Potential security threats are impacting your release and deployment process and ways to improve the security of your release and deployment process. The release and deployment process is how our code gets delivered to our customers. The introduction of an unauthorized piece of code by an attacker could be devastating.
The four pillars of a secure application or product, secure application or product decisions, and the categories of the design of a secure application or product. A new application or product deserves a secure design. Security becomes a reality through careful design choices.
The tools and methodologies to help a developer think like a penetration tester, how penetration testers use browsers and intercepting proxies, testing, fuzzing, and reverse engineering, and applying the knowledge of these topics to your world as a developer. Developers generally focus on the build; to better secure your applications, products, and systems, think like one who breaks.
The economy of mechanism, secure the weakest link, establish trust boundaries, defense in-depth, don’t reinvent the wheel, usable security and default deny. Secure design principles require action to achieve “secure by design.”

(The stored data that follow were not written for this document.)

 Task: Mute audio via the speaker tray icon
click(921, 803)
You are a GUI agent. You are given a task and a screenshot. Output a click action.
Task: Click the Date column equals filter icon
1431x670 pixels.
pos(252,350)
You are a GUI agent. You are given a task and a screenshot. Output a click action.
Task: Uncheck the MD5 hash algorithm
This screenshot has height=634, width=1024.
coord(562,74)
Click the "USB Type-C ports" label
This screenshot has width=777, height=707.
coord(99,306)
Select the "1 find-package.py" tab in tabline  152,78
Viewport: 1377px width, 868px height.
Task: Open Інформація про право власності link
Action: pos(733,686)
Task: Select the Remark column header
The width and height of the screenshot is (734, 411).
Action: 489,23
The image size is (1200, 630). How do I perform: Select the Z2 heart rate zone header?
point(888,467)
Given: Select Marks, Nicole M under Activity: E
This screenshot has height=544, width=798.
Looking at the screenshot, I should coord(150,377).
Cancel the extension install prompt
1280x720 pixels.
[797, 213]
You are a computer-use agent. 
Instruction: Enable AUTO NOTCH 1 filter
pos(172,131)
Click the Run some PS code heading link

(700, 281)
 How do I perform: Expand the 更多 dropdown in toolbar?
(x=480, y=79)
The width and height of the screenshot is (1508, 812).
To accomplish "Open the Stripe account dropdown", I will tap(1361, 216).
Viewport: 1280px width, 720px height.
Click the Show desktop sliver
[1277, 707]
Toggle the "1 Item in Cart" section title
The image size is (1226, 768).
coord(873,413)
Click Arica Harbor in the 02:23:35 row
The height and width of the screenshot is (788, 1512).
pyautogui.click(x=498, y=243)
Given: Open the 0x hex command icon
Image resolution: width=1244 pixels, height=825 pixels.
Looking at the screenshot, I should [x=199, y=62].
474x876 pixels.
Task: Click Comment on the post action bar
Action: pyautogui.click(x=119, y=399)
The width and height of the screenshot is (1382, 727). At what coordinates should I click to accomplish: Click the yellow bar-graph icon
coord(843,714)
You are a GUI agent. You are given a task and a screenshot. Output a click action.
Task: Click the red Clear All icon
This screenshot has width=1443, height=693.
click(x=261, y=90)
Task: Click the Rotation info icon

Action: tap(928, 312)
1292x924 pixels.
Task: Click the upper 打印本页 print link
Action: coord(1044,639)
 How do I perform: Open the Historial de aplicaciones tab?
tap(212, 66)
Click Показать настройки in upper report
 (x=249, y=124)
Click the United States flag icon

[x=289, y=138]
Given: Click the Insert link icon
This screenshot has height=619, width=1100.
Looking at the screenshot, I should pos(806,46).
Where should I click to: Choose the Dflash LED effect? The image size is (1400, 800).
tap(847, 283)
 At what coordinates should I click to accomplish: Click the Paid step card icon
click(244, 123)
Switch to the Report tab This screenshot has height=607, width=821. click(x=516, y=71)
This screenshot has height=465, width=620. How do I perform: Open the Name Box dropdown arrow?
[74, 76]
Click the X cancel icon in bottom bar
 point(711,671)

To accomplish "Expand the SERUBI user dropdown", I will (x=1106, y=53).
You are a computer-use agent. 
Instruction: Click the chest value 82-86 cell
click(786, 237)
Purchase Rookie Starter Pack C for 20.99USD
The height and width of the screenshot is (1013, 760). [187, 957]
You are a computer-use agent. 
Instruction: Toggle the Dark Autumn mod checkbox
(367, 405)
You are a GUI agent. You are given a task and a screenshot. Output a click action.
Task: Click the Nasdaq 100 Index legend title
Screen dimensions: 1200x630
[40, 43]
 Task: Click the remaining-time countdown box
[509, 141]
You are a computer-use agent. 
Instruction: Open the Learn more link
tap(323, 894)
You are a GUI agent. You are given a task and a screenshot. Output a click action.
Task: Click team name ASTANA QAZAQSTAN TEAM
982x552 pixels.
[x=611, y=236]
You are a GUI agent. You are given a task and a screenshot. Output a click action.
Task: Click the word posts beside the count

In this module, we explore secure design principles such as minimizing the attack surface, fail securely, least privileged, separation of duties, do not trust services/ infrastructure, and secure defaults. Employing a common understanding of secure design principles encourages secure design, and secure design equals fewer vulnerabilities.
This module explains why mastering cloud security is crucial, the differences between traditional and cloud security, and presents the elements of a strong security methodology.
This module introduces five cloud security disciplines, explains how each one can be bolstered, and describe the most common points of cloud security failure.
This module, teaches the top ten AWS security actions, how to choose the best approaches to security, and how to promote security culture and discipline for cloud services.
This module reviews IAM fundamentals, explains the best use cases for users, groups, and roles, dive deeper into policies, application of security strategies and controls to curate access, and detection of misconfigured or misbehaving entities using AWS tools.
This module, teaches S3 access control, how to set up and associate S3 buckets with VPC endpoints, how to select the best approach to encryption, how to enforce object persistence, and detect misconfigured buckets and malicious access.
This module explains how to select a reliable OS distribution, why hands-off updates are crucial, how to manage policies and role assignment securely, how to protect instances using VPCs and security groups, and how to protect configuration values.
In this module, we explain the benefits of centralized and structured logging, how to setup life cycle policies and replication for logs, and how to analyze and issue log-sourced alerts with AWS tools.
In this module we introduced AWS Secrets Manager, explaining how to distribute secrets granularly and securely, how secrets encryption and rotation works, how to audit access to secrets using Cloud Trail, and how to provide secrets to legacy applications without re-writing.
This module introduces several security tools for each cloud security discipline, teaches how to divide and conquer elements of offending infrastructure, and explains how to select the most important tools and integrate them into your DevOps workflow.